[Task statement] Turn the lines below into a numbered list, leaving out any blank lines.

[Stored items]
● ● ●

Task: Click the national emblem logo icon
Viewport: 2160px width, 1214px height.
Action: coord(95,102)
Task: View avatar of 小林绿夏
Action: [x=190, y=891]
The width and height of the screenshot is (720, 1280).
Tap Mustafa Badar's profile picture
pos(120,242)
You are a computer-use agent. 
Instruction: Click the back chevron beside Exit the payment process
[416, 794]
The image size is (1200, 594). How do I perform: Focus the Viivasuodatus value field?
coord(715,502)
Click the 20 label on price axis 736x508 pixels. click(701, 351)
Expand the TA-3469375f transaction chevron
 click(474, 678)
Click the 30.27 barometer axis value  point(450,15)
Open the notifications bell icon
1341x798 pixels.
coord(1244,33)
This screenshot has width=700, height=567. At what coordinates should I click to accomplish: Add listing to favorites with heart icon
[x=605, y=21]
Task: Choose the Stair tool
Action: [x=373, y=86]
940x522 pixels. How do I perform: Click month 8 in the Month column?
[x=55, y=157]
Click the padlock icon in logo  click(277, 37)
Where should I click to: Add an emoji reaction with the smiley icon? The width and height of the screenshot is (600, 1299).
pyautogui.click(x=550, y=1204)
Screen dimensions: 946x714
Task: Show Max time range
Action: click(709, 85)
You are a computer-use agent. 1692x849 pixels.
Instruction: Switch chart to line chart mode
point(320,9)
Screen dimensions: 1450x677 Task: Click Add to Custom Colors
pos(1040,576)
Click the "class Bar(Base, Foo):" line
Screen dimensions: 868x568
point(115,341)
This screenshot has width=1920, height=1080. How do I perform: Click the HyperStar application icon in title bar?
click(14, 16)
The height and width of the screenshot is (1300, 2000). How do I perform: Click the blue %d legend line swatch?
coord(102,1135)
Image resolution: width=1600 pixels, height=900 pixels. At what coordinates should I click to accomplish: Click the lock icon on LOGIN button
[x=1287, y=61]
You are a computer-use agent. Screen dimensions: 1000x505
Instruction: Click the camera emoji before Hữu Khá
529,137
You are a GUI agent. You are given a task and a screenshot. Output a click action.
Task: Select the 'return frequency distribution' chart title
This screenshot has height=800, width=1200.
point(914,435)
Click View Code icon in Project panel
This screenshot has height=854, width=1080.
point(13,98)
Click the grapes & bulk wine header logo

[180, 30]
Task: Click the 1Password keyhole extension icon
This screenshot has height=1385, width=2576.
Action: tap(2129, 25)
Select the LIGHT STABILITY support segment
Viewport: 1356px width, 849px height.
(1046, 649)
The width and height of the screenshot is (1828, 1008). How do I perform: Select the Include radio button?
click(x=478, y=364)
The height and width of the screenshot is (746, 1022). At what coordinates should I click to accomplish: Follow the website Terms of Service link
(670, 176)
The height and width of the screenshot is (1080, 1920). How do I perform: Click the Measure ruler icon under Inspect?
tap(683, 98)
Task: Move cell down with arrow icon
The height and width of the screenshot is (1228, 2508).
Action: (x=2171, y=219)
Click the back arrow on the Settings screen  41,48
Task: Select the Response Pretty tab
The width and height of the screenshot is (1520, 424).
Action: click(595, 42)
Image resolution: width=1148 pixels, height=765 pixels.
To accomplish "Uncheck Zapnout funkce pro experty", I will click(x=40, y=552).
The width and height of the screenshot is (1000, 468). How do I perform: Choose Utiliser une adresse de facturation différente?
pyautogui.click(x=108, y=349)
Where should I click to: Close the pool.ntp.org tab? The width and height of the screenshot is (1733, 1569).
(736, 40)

● ● ●

[Full answer]
1. Task: Click the national emblem logo icon
2. Viewport: 2160px width, 1214px height.
3. Action: coord(95,102)
4. Task: View avatar of 小林绿夏
5. Action: [x=190, y=891]
6. The width and height of the screenshot is (720, 1280).
7. Tap Mustafa Badar's profile picture
8. pos(120,242)
9. You are a computer-use agent. 
10. Instruction: Click the back chevron beside Exit the payment process
11. [416, 794]
12. The image size is (1200, 594). How do I perform: Focus the Viivasuodatus value field?
13. coord(715,502)
14. Click the 20 label on price axis 736x508 pixels. click(701, 351)
15. Expand the TA-3469375f transaction chevron
16.  click(474, 678)
17. Click the 30.27 barometer axis value  point(450,15)
18. Open the notifications bell icon
19. 1341x798 pixels.
20. coord(1244,33)
21. This screenshot has width=700, height=567. At what coordinates should I click to accomplish: Add listing to favorites with heart icon
22. [x=605, y=21]
23. Task: Choose the Stair tool
24. Action: [x=373, y=86]
25. 940x522 pixels. How do I perform: Click month 8 in the Month column?
26. [x=55, y=157]
27. Click the padlock icon in logo  click(277, 37)
28. Where should I click to: Add an emoji reaction with the smiley icon? The width and height of the screenshot is (600, 1299).
29. pyautogui.click(x=550, y=1204)
30. Screen dimensions: 946x714
31. Task: Show Max time range
32. Action: click(709, 85)
33. You are a computer-use agent. 1692x849 pixels.
34. Instruction: Switch chart to line chart mode
35. point(320,9)
36. Screen dimensions: 1450x677 Task: Click Add to Custom Colors
37. pos(1040,576)
38. Click the "class Bar(Base, Foo):" line
39. Screen dimensions: 868x568
40. point(115,341)
41. This screenshot has width=1920, height=1080. How do I perform: Click the HyperStar application icon in title bar?
42. click(14, 16)
43. The height and width of the screenshot is (1300, 2000). How do I perform: Click the blue %d legend line swatch?
44. coord(102,1135)
45. Image resolution: width=1600 pixels, height=900 pixels. At what coordinates should I click to accomplish: Click the lock icon on LOGIN button
46. [x=1287, y=61]
47. You are a computer-use agent. Screen dimensions: 1000x505
48. Instruction: Click the camera emoji before Hữu Khá
49. 529,137
50. You are a GUI agent. You are given a task and a screenshot. Output a click action.
51. Task: Select the 'return frequency distribution' chart title
52. This screenshot has height=800, width=1200.
53. point(914,435)
54. Click View Code icon in Project panel
55. This screenshot has height=854, width=1080.
56. point(13,98)
57. Click the grapes & bulk wine header logo
58. [180, 30]
59. Task: Click the 1Password keyhole extension icon
60. This screenshot has height=1385, width=2576.
61. Action: tap(2129, 25)
62. Select the LIGHT STABILITY support segment
63. Viewport: 1356px width, 849px height.
64. (1046, 649)
65. The width and height of the screenshot is (1828, 1008). How do I perform: Select the Include radio button?
66. click(x=478, y=364)
67. The height and width of the screenshot is (746, 1022). At what coordinates should I click to accomplish: Follow the website Terms of Service link
68. (670, 176)
69. The height and width of the screenshot is (1080, 1920). How do I perform: Click the Measure ruler icon under Inspect?
70. tap(683, 98)
71. Task: Move cell down with arrow icon
72. The height and width of the screenshot is (1228, 2508).
73. Action: (x=2171, y=219)
74. Click the back arrow on the Settings screen  41,48
75. Task: Select the Response Pretty tab
76. The width and height of the screenshot is (1520, 424).
77. Action: click(595, 42)
78. Image resolution: width=1148 pixels, height=765 pixels.
79. To accomplish "Uncheck Zapnout funkce pro experty", I will click(x=40, y=552).
80. The width and height of the screenshot is (1000, 468). How do I perform: Choose Utiliser une adresse de facturation différente?
81. pyautogui.click(x=108, y=349)
82. Where should I click to: Close the pool.ntp.org tab? The width and height of the screenshot is (1733, 1569).
83. (736, 40)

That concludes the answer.